In August, he was consecrated bishop in a discreet ceremony closely watched by Securitate informants. The atmosphere was one of doubt that the recent convert would ever make a genuine Orthodox bishop. Patriarch Justinian Marina reinforced Herineanu's position by attending his enthronement a week later and congratulating him in the name of the Holy Synod. Privately, Justinian was irate at the zeal with which the authorities insisted that the ex-Catholic must be made a bishop. Herineanu was in fact a compromise candidate; the communists initially preferred Valerian Zaharia for the post.

===As bishop===
====Roman====
Herineanu remained at Roman for eight and a half years. During this time, which he called his “apprenticeship in Orthodoxy”, Herineanu was viewed with suspicion by the authorities and kept under close surveillance. He viewed their recommendations as unacceptable infringements on church autonomy and kept as close advisers only his mother and several trusted priests. His missionary activity, which included the printing of prayer books in large numbers, caused somewhat of a liturgical and spiritual revival, again provoking official hostility. While the laity became attached to him, the state believed he had been contaminated by a “sickly mysticism”.

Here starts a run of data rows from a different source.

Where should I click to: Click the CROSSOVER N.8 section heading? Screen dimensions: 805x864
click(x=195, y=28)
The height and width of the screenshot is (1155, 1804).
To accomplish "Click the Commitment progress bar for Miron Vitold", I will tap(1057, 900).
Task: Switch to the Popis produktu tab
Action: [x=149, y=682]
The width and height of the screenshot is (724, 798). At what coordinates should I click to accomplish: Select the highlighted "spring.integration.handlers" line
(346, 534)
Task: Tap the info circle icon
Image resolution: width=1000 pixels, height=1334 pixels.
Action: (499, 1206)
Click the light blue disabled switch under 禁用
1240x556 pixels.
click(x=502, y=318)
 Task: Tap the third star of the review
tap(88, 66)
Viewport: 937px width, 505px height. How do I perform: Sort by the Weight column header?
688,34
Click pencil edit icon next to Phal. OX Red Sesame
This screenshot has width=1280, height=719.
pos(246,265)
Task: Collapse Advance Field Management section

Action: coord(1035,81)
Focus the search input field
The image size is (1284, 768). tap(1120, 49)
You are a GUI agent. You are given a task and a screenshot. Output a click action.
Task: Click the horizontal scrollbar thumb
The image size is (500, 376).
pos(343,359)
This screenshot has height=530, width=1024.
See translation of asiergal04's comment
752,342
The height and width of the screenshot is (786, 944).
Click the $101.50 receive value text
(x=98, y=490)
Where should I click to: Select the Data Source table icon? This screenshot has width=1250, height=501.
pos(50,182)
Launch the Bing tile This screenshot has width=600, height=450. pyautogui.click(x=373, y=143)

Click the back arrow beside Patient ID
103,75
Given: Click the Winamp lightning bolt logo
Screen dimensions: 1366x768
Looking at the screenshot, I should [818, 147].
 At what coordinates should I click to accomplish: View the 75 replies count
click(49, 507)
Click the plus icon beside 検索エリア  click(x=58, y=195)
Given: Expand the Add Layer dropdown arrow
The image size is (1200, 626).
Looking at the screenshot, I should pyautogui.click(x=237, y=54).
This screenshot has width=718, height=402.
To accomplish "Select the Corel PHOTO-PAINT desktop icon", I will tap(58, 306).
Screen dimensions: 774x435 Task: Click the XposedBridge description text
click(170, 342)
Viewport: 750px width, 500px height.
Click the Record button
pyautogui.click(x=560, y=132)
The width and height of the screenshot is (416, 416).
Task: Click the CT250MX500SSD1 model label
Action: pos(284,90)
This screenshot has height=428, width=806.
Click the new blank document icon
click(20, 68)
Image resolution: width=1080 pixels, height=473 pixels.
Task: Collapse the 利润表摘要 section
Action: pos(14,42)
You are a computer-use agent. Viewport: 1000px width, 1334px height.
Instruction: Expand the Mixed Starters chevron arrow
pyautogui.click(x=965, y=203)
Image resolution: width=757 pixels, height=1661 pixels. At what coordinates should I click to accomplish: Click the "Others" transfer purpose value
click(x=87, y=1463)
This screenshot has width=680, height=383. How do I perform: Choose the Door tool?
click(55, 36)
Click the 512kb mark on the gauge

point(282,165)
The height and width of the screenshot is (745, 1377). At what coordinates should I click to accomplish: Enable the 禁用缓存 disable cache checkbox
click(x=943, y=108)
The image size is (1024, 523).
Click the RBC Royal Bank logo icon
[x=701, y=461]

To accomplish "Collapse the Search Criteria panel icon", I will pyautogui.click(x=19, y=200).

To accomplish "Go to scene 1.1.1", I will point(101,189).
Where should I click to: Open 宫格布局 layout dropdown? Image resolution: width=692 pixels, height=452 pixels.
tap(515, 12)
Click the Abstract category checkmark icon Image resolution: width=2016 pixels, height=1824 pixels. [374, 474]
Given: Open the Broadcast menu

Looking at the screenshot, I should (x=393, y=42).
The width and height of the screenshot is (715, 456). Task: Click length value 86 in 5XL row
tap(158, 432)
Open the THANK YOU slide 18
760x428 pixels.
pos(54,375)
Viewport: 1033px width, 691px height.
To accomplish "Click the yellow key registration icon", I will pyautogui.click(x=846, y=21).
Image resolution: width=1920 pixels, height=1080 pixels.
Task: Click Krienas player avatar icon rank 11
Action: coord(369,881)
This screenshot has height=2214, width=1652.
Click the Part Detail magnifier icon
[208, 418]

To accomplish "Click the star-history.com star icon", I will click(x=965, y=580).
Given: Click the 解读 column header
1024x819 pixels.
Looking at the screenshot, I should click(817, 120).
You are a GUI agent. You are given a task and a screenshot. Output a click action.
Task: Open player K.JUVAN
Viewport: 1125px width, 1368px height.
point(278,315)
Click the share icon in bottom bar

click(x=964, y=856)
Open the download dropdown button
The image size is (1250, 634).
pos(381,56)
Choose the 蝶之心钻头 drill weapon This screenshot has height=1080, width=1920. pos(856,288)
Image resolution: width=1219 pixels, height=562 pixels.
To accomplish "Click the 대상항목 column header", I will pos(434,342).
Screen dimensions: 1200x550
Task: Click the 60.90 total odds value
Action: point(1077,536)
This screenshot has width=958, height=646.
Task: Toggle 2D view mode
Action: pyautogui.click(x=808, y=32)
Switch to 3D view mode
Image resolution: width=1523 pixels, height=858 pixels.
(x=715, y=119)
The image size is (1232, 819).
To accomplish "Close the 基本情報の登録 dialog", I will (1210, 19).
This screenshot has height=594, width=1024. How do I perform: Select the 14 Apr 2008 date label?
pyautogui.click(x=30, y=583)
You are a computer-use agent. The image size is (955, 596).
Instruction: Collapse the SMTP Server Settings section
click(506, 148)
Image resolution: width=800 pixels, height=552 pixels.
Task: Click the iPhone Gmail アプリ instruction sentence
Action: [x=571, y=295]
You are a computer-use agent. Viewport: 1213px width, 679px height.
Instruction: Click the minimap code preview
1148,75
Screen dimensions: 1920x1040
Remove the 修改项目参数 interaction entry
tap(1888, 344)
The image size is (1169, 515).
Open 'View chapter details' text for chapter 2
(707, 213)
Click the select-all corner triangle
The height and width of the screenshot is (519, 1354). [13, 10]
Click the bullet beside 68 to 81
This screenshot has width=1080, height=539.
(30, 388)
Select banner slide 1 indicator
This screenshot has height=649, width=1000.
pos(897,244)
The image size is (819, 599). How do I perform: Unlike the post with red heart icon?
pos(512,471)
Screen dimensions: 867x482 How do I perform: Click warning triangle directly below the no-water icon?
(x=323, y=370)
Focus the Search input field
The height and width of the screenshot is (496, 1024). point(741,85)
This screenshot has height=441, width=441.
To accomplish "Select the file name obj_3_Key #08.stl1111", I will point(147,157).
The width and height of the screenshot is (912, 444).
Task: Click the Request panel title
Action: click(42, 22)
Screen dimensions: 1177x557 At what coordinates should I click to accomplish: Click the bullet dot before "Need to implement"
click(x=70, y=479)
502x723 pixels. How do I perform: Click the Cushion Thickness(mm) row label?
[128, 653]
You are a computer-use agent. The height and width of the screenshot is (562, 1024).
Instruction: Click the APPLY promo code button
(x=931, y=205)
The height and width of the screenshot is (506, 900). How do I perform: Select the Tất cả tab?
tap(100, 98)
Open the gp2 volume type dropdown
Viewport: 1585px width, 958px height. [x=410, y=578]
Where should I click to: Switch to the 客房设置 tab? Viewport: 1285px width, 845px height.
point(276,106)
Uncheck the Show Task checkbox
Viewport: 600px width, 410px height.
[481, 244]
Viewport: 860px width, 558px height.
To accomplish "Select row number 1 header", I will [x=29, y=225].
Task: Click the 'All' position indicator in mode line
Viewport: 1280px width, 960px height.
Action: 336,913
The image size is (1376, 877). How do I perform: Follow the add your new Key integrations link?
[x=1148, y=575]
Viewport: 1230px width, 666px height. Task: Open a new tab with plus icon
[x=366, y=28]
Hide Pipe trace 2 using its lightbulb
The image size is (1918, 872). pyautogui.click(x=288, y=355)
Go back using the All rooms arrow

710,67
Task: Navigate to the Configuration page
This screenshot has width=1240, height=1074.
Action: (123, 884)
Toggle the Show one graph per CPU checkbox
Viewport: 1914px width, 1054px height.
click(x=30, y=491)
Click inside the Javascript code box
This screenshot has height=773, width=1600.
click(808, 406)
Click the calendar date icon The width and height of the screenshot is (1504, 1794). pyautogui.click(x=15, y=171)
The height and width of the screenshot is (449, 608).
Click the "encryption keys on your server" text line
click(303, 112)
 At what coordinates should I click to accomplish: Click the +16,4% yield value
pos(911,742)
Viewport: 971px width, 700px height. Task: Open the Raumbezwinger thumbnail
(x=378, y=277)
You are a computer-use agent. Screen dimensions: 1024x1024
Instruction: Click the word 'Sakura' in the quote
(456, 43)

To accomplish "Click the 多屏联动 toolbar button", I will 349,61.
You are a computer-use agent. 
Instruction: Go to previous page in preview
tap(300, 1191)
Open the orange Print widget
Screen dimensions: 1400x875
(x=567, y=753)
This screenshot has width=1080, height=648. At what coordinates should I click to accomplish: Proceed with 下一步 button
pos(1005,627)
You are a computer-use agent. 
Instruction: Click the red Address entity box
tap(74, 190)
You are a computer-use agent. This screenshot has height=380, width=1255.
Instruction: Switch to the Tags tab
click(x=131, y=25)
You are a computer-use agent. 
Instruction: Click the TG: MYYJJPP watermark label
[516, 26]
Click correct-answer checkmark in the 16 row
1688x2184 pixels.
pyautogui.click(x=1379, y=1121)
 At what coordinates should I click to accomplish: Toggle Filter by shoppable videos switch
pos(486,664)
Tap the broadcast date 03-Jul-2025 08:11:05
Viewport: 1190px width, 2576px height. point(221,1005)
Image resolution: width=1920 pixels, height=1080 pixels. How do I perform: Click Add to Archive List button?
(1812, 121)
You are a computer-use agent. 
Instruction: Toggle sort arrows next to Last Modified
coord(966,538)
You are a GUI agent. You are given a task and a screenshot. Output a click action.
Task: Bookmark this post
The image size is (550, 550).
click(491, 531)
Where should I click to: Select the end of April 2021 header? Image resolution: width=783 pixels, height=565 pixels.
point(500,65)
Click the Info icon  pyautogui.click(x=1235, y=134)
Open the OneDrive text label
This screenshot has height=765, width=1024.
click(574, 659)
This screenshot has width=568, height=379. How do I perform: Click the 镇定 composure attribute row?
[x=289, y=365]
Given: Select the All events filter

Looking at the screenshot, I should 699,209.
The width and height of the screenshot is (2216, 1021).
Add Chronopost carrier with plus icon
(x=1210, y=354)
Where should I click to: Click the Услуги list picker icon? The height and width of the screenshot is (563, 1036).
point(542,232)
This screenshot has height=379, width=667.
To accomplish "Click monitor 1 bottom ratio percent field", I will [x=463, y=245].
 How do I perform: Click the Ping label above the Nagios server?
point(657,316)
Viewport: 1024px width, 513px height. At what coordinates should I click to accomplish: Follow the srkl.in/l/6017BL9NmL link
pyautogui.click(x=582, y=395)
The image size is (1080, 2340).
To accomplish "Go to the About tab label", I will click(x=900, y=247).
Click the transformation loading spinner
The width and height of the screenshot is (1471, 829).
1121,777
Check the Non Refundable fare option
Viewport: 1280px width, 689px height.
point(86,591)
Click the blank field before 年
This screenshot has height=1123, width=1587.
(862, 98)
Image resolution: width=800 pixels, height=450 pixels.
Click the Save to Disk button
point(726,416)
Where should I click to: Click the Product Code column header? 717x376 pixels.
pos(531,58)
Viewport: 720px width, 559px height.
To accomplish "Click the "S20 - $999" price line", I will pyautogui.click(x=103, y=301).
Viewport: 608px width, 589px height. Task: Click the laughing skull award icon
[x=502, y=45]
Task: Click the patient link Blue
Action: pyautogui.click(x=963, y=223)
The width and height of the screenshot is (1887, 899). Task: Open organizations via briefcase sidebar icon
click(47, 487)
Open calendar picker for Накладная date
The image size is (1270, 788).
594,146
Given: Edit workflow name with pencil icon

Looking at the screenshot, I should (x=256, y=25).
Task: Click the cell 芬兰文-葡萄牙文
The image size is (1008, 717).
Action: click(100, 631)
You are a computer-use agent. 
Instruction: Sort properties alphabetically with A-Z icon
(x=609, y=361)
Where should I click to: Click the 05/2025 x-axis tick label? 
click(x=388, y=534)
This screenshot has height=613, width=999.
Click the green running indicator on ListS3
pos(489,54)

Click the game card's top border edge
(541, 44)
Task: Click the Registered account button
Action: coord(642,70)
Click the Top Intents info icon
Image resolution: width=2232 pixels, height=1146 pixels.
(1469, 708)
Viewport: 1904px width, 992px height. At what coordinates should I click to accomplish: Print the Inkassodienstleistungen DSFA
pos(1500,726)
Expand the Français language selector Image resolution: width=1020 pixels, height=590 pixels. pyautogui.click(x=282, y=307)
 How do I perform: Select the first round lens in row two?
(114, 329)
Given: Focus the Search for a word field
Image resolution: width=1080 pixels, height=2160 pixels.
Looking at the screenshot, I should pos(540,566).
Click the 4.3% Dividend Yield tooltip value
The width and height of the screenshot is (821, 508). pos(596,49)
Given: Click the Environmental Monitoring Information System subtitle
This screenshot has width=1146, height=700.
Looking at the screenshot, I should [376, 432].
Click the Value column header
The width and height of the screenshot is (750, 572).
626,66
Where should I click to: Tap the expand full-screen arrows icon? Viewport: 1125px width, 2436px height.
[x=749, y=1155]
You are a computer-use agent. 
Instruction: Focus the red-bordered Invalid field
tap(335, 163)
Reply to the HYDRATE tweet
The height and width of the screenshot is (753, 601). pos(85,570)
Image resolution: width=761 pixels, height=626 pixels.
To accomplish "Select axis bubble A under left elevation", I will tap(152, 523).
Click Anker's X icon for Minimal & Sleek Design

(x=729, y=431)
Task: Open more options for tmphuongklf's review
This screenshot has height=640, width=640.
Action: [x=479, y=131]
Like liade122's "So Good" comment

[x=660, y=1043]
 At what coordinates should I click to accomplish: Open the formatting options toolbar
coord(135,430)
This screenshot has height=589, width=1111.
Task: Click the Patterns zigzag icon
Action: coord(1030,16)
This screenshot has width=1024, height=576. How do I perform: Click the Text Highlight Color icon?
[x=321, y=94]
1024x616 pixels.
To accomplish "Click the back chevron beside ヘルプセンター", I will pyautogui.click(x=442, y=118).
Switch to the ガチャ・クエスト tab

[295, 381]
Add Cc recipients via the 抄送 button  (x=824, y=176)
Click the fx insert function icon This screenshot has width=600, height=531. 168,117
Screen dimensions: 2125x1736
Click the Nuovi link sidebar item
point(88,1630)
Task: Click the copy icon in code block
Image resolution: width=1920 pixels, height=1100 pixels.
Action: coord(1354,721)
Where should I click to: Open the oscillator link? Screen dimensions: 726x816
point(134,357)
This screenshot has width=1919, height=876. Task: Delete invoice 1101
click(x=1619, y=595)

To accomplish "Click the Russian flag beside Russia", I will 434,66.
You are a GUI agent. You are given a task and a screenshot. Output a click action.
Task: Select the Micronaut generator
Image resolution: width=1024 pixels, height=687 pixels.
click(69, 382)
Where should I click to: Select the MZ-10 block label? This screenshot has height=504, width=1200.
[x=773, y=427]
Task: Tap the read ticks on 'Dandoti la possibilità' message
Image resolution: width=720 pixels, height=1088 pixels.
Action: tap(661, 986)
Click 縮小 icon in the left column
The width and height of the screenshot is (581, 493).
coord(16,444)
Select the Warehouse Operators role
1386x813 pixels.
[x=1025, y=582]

Herineanu asked that persecution of the nuns at Vladimirești Monastery be halted, and placed over forty priests freed from prison in good positions, meanwhile granting assistance to the families of imprisoned priests. His attitude led the government to attempt to compromise him, including by concocting charges of fiscal evasion.

====Cluj====
When Nicolae Colan became Metropolitan of Transylvania, the see of Vad, Feleac and Cluj became vacant. Herineanu was elected and enthroned in December 1957. He arrived at Cluj surrounded by suspicion, finding tension between factions of “old” Orthodox priests and former Greek-Catholics, and roused dissent by imposing the stricter liturgical discipline he had learned at Roman. At the same time, the Securitate noted he did not maintain relations with representatives of the Religious Affairs Department.

Another accusation was that he hired unconverted Greek-Catholic priests in the diocesan administration, periodically sending them special bread and wine so they could secretly hold liturgies at home. He sheltered clerics freed from prison, including Arsenie Papacioc and Nicolae Steinhardt. Herineanu believed in the need to catechize children. As such, he asked two priests to compose a religion textbook in 1958. The authors were arrested, one of them dying in prison, and the bishop was further isolated.

Pressure continued in the 1960s, with the authorities especially concerned by the rising popularity of the annual pilgrimage to Nicula Monastery. He was raised to the rank of archbishop in 1973. Herineanu lived nearly three years after the Romanian Revolution, using his declining powers to try and mediate conflicts within the archdiocese and with the newly legalized Greek-Catholic Church, as well as to press for the reopening of a university-level theological seminary in Cluj-Napoca. Upon his death in 1992, he was buried in the crypt of the Dormition Cathedral.